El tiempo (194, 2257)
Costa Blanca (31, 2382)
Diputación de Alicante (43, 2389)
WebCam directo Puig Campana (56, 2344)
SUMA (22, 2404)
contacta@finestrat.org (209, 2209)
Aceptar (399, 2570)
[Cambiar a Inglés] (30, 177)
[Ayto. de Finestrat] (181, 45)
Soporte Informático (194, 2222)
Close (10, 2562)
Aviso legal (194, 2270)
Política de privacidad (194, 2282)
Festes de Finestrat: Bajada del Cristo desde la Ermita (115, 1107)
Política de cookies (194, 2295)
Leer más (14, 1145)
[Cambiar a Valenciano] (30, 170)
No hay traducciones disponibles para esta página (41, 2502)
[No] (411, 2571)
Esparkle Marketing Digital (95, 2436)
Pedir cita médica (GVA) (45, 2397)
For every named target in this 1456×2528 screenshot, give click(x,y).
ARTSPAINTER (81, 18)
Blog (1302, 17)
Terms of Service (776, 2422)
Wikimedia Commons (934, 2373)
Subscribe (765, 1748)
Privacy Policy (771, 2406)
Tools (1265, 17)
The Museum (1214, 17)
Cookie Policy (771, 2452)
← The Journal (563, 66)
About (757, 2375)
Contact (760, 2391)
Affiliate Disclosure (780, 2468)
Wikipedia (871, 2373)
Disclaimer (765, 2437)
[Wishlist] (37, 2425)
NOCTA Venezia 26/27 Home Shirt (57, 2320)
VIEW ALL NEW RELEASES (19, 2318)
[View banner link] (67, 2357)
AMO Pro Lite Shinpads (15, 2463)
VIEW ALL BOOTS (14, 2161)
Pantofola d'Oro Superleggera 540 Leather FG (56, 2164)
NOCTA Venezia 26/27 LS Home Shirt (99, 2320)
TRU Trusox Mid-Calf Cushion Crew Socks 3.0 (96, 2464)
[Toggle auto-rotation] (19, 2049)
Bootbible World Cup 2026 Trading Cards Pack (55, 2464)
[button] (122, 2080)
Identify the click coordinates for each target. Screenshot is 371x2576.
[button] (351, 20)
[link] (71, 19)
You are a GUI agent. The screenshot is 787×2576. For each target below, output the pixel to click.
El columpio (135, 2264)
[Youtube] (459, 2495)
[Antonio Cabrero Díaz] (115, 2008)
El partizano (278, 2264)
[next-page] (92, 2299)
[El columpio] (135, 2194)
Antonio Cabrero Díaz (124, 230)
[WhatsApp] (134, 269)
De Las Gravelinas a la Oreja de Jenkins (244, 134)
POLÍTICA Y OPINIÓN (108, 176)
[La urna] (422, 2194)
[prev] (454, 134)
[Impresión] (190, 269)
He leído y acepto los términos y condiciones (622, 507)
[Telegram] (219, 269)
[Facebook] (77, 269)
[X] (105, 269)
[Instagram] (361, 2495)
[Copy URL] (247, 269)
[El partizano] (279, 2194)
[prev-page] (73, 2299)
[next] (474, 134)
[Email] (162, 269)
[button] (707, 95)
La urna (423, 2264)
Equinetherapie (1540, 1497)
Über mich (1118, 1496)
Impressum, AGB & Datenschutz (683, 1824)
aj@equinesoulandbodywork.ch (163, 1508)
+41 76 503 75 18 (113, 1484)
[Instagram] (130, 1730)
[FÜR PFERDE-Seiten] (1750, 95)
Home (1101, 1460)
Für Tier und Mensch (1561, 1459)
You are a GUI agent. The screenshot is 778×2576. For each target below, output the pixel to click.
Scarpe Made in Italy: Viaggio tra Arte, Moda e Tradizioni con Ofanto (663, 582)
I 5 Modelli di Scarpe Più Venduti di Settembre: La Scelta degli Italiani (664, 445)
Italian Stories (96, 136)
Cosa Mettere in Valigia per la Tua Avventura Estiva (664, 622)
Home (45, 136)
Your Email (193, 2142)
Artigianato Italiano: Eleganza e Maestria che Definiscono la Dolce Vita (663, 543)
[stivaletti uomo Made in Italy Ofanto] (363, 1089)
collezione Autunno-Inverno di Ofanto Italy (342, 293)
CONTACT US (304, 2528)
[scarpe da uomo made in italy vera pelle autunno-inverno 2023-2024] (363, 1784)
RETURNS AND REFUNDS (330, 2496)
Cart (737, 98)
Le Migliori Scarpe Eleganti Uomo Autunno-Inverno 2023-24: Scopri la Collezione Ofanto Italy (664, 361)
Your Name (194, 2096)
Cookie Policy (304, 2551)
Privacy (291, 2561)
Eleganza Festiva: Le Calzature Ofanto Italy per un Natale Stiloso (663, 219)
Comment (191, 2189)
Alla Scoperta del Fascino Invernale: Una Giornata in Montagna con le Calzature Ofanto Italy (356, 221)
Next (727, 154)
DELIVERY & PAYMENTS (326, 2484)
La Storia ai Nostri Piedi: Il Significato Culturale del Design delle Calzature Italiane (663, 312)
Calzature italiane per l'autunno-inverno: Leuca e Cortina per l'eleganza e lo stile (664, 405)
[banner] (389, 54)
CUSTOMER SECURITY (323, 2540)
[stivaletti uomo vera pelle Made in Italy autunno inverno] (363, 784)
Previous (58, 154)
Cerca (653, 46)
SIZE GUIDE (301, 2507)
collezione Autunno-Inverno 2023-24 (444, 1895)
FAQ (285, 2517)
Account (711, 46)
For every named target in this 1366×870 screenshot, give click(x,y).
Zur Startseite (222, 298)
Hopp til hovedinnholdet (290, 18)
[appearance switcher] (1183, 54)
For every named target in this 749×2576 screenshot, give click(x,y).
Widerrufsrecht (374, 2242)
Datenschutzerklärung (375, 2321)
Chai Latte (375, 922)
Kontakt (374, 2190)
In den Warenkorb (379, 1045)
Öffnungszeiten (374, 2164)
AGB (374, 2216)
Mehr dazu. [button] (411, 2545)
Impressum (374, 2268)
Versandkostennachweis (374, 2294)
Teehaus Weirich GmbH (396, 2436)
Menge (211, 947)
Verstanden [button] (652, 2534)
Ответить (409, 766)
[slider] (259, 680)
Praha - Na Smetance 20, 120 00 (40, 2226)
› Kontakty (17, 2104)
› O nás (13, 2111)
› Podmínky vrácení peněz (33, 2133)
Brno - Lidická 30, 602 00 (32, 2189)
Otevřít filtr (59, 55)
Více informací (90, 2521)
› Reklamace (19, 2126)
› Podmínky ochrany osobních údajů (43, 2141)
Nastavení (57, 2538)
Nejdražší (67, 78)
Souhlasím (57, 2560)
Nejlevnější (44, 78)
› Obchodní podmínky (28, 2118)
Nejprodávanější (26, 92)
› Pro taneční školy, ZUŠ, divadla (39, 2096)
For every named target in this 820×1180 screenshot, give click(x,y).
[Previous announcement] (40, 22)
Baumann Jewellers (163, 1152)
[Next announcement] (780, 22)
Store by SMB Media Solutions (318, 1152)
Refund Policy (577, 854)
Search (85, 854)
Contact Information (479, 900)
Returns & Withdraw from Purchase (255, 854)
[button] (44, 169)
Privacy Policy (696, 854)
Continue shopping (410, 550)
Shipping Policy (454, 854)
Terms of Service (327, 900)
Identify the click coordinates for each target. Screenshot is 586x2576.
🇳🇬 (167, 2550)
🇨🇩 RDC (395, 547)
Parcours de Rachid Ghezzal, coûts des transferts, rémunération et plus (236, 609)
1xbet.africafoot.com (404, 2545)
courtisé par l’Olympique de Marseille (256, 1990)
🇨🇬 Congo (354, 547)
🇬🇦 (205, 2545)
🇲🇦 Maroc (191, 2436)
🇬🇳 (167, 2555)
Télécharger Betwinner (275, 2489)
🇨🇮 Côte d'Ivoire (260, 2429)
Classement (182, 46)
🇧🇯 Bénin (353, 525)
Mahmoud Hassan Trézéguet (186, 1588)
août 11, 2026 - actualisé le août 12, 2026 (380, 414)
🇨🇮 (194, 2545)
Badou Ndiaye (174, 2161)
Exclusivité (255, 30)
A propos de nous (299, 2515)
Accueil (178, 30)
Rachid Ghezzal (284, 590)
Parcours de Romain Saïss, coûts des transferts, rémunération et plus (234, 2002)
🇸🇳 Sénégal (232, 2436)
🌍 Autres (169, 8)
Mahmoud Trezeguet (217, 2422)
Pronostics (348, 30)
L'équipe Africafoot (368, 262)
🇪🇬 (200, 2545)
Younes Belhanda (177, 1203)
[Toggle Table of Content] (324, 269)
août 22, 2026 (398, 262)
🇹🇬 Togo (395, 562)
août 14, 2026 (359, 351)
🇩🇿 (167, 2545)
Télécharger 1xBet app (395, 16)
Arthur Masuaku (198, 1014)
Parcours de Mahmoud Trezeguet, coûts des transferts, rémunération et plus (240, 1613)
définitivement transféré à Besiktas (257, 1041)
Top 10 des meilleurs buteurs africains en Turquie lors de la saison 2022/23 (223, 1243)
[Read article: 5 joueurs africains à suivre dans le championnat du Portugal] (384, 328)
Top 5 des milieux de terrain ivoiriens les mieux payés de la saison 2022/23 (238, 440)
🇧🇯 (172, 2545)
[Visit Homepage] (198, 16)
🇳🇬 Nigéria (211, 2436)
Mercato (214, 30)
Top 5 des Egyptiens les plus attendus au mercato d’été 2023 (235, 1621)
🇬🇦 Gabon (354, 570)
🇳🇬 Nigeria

====

Task to carry out = Set down exactly the lines of the data above, beginning with the line that has "For every named target in this 820×1180" and ending with the line that has "Autres (169, 8)", and no others.

Solution for this exercise =
For every named target in this 820×1180 screenshot, give click(x,y).
[Previous announcement] (40, 22)
Baumann Jewellers (163, 1152)
[Next announcement] (780, 22)
Store by SMB Media Solutions (318, 1152)
Refund Policy (577, 854)
Search (85, 854)
Contact Information (479, 900)
Returns & Withdraw from Purchase (255, 854)
[button] (44, 169)
Privacy Policy (696, 854)
Continue shopping (410, 550)
Shipping Policy (454, 854)
Terms of Service (327, 900)
Identify the click coordinates for each target. Screenshot is 586x2576.
🇳🇬 (167, 2550)
🇨🇩 RDC (395, 547)
Parcours de Rachid Ghezzal, coûts des transferts, rémunération et plus (236, 609)
1xbet.africafoot.com (404, 2545)
courtisé par l’Olympique de Marseille (256, 1990)
🇨🇬 Congo (354, 547)
🇬🇦 (205, 2545)
🇲🇦 Maroc (191, 2436)
🇬🇳 (167, 2555)
Télécharger Betwinner (275, 2489)
🇨🇮 Côte d'Ivoire (260, 2429)
Classement (182, 46)
🇧🇯 Bénin (353, 525)
Mahmoud Hassan Trézéguet (186, 1588)
août 11, 2026 - actualisé le août 12, 2026 (380, 414)
🇨🇮 (194, 2545)
Badou Ndiaye (174, 2161)
Exclusivité (255, 30)
A propos de nous (299, 2515)
Accueil (178, 30)
Rachid Ghezzal (284, 590)
Parcours de Romain Saïss, coûts des transferts, rémunération et plus (234, 2002)
🇸🇳 Sénégal (232, 2436)
🌍 Autres (169, 8)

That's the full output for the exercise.